# GIVEN TASK
Copy the records word for word, starting at the first line and ending with the line that contains "I want to click on 'Million", including that line.

[Dataset records]
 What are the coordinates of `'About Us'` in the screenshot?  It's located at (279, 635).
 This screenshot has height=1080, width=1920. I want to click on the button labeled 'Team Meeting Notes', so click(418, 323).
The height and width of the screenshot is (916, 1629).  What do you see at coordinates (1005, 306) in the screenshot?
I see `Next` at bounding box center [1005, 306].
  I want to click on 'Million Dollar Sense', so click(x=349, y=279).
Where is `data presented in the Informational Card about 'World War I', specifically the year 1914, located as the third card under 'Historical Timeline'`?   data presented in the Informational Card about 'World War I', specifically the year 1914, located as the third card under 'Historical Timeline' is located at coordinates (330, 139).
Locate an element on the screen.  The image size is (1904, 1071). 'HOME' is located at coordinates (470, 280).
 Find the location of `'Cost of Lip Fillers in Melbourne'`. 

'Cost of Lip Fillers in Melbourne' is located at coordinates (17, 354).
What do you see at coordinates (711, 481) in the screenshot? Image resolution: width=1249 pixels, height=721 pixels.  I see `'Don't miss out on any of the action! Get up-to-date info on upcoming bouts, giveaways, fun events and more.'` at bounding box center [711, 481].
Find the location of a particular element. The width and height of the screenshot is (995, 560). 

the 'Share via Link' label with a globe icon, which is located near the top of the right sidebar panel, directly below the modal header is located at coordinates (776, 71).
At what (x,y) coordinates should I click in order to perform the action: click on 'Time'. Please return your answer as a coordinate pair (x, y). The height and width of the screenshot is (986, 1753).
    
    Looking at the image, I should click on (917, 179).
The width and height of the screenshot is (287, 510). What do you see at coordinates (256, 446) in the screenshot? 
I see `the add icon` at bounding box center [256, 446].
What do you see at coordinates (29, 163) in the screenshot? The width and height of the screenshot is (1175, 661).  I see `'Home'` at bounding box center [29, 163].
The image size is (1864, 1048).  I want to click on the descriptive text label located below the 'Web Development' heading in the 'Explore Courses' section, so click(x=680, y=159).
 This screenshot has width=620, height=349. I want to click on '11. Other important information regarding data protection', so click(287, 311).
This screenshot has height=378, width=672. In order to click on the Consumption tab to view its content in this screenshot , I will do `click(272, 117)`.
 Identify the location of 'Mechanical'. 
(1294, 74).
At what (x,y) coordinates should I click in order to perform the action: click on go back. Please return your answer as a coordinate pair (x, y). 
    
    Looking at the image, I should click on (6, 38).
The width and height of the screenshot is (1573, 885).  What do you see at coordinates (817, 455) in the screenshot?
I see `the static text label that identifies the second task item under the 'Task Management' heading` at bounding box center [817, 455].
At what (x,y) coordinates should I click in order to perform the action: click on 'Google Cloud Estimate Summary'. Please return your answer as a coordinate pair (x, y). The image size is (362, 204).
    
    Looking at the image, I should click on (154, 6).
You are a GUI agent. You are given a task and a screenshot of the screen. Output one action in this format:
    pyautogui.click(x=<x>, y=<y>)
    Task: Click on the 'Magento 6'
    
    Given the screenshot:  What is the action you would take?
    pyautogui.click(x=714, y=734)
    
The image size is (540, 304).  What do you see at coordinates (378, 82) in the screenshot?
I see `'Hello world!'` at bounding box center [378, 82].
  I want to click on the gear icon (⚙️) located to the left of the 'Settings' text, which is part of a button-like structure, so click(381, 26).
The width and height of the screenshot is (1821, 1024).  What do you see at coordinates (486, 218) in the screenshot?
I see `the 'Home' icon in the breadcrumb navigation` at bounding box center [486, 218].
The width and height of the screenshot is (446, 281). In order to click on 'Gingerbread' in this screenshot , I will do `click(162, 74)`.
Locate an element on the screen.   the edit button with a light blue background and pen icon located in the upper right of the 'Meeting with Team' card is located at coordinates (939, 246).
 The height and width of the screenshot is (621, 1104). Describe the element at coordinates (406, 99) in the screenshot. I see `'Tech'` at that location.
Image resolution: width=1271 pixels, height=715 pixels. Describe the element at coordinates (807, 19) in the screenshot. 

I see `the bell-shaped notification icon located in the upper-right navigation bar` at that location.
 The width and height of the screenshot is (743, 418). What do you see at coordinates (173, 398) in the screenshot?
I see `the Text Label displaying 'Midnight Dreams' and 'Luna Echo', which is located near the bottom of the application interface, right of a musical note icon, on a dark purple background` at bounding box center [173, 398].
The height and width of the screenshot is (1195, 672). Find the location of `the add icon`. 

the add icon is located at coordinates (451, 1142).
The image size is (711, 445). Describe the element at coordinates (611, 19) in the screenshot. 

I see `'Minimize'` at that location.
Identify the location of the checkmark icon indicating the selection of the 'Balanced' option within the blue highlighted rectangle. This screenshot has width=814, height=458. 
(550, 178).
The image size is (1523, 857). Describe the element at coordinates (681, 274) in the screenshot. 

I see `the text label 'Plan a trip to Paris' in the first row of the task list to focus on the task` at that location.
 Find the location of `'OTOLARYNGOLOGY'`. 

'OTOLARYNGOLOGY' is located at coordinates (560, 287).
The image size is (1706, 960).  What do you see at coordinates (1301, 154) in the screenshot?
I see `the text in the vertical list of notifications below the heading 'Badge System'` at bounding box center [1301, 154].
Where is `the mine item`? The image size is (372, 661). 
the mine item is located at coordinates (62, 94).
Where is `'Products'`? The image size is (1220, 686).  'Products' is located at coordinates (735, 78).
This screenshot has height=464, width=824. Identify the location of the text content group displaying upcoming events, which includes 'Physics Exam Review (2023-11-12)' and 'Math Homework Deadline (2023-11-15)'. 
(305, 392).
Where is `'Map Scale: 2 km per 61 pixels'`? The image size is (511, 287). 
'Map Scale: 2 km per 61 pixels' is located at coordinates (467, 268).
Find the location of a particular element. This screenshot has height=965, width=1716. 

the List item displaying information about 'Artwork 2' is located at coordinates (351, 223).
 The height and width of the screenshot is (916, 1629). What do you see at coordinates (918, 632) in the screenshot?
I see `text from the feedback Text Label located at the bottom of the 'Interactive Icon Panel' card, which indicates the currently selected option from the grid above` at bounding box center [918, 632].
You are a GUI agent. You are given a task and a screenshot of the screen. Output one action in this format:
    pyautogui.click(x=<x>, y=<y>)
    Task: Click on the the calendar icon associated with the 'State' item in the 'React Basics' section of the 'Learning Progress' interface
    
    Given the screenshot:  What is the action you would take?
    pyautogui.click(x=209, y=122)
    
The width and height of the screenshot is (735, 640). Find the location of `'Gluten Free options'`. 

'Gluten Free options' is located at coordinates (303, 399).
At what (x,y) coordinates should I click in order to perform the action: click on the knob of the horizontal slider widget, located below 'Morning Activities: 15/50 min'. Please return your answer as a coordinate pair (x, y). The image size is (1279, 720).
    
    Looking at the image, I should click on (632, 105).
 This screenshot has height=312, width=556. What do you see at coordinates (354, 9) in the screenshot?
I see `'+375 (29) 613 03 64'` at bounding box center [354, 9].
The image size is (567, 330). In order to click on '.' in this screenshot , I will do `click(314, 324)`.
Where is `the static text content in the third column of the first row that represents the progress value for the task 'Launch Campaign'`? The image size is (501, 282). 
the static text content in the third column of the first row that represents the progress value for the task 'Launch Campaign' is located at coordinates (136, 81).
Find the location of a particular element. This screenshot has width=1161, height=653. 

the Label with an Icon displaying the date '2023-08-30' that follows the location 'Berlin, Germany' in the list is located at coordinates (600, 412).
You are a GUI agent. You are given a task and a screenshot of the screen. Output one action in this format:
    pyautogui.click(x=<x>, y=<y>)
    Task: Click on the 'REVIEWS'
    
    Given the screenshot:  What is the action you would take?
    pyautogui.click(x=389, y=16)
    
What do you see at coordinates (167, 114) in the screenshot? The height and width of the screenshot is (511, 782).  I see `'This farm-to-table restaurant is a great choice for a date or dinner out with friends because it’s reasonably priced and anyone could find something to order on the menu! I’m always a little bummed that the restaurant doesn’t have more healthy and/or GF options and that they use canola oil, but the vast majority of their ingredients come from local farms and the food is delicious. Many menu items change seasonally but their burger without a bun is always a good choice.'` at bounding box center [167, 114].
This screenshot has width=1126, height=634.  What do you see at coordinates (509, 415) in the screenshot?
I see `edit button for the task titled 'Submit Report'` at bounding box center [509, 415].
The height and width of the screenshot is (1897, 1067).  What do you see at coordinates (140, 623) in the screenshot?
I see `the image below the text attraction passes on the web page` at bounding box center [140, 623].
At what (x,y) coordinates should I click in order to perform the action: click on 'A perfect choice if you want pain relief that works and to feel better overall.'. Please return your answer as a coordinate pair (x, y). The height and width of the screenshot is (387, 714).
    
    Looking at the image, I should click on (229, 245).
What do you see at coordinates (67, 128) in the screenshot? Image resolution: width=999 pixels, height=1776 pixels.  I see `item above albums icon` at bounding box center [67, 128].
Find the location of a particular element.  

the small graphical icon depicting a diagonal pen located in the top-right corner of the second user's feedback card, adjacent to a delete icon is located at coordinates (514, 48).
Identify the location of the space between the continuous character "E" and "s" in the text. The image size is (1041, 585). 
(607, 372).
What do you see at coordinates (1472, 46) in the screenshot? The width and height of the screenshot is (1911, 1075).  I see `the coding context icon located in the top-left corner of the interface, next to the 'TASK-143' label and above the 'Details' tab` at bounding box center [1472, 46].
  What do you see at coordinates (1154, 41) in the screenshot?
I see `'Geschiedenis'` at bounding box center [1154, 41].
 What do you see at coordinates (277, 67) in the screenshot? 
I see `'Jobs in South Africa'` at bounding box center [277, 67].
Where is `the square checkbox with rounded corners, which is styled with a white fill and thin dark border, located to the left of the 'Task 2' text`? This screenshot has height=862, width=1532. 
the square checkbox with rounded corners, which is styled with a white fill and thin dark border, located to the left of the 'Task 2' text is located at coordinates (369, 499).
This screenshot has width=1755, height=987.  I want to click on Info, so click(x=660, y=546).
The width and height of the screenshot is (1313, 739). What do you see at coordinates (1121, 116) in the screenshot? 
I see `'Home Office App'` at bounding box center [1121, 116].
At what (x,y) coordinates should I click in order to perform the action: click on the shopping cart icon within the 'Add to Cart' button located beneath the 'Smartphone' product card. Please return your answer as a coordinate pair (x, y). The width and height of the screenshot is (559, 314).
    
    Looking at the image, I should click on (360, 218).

# FINAL RESULT
 What are the coordinates of `'About Us'` in the screenshot?  It's located at (279, 635).
 This screenshot has height=1080, width=1920. I want to click on the button labeled 'Team Meeting Notes', so click(418, 323).
The height and width of the screenshot is (916, 1629).  What do you see at coordinates (1005, 306) in the screenshot?
I see `Next` at bounding box center [1005, 306].
  I want to click on 'Million Dollar Sense', so click(x=349, y=279).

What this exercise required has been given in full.